◆ **Job A**:
Reproduce the stretch of the Psalm 57:8 commentary from "I. MARK GOD'S" through "(cf. Psalm 89:2).", without changing a character.
◆ **Job B**:
In the Psalm 57:8 commentary, what did God put in the forefront when he proclaimed his Name to Moses?

>> start Selected text

Psalm 57:8

I. MARK GOD'S CHARACTER. When God proclaimed his Name to Moses, he put "mercy" in the forefront: "The Lord God merciful;" but "truth" had also its place, for it is added," abundant in truth" (Exodus 34:6). The same order is observed in the Psalms. Thus it is said (Psalm 86:15), "Thou, O Lord, art a God full of compassion, and gracious, long suffering, and plenteous in mercy and truth (cf. Psalm 89:2).

II. SHINE FORTH IN GOD'S JUDGMENTS. What God does shows what he is. His works express his character. Mercy and truth" are, so to speak, the rails on which his judgments travel (Psalm 25:10; Psalm 103:17).

III. CHARACTERIZE GOD'S DEALINGS WITH HIS PEOPLE. They need "mercy; and unto the Lord "belongeth mercy" (Psalm 62:12). They need "truth," and God is "the God of truth" (Psalm 31:5). In the salvation which God has wrought, both are blended in beautiful harmony (Psalm 85:10). As has been quaintly said, "Mercy and truth are but the transverse arms of the cross of Christ. Righteousness and peace are but its upper and lower limbs. The one springs out of the earth, the other has looked down from heaven, and they have kissed each other, in token of God's love and of his reconciliation with the sons of men."

>> end Selected text
>> start Excerpted records

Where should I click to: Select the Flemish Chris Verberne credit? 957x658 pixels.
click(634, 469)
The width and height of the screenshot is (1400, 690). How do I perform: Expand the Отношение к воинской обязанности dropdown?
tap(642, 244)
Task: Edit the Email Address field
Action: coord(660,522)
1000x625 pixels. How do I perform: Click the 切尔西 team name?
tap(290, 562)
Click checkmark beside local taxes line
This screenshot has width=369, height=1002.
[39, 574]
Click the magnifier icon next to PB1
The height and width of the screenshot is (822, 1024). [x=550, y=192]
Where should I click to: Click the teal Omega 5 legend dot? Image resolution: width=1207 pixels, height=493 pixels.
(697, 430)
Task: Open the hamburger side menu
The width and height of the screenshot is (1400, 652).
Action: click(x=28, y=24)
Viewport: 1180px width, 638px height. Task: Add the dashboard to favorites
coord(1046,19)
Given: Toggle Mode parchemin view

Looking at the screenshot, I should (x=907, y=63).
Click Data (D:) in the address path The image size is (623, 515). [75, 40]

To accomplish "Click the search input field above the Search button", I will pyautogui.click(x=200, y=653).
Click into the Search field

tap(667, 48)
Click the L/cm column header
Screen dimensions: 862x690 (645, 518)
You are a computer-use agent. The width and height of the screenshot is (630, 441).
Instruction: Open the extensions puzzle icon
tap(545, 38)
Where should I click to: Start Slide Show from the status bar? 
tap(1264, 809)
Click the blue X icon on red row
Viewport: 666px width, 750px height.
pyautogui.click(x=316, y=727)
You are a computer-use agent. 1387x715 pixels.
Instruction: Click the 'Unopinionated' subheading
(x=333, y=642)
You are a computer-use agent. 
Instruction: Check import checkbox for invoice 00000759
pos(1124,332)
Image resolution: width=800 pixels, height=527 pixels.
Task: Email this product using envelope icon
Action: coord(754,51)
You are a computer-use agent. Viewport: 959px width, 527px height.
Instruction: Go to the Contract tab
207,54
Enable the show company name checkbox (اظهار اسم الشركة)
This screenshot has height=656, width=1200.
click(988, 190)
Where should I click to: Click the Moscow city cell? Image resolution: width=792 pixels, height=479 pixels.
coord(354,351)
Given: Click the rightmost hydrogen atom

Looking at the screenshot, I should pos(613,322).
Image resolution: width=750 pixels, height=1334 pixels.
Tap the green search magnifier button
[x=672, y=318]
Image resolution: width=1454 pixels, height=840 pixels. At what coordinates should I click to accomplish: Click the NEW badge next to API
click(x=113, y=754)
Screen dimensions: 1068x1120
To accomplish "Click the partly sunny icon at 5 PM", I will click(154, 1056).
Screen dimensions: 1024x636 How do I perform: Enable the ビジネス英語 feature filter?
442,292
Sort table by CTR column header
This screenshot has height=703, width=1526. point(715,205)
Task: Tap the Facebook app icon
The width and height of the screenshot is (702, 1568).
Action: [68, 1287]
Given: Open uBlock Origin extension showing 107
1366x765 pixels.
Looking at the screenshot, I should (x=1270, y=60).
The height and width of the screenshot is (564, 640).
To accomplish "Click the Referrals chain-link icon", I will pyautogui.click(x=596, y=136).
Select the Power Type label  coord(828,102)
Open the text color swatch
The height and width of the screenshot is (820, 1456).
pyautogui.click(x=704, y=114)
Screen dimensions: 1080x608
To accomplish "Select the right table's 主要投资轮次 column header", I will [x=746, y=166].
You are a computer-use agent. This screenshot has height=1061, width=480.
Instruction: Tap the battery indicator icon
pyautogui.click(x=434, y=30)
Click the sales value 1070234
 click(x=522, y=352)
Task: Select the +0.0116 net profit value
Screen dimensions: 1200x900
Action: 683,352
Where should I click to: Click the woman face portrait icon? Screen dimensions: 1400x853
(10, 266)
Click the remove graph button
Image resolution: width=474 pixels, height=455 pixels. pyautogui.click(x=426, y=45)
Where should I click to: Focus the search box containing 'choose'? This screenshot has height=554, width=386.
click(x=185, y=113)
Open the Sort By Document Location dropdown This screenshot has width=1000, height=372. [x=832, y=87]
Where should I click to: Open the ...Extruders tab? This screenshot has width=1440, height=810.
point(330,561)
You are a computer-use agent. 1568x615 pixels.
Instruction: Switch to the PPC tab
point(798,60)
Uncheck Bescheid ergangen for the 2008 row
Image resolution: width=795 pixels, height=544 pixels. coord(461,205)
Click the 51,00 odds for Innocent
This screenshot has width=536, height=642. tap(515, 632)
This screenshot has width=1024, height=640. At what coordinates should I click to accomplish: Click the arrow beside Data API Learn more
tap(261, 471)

>> end Excerpted records

◆ **Right answer A**:
I. MARK GOD'S CHARACTER. When God proclaimed his Name to Moses, he put "mercy" in the forefront: "The Lord God merciful;" but "truth" had also its place, for it is added," abundant in truth" (Exodus 34:6). The same order is observed in the Psalms. Thus it is said (Psalm 86:15), "Thou, O Lord, art a God full of compassion, and gracious, long suffering, and plenteous in mercy and truth (cf. Psalm 89:2).

◆ **Right answer B**:
Mercy.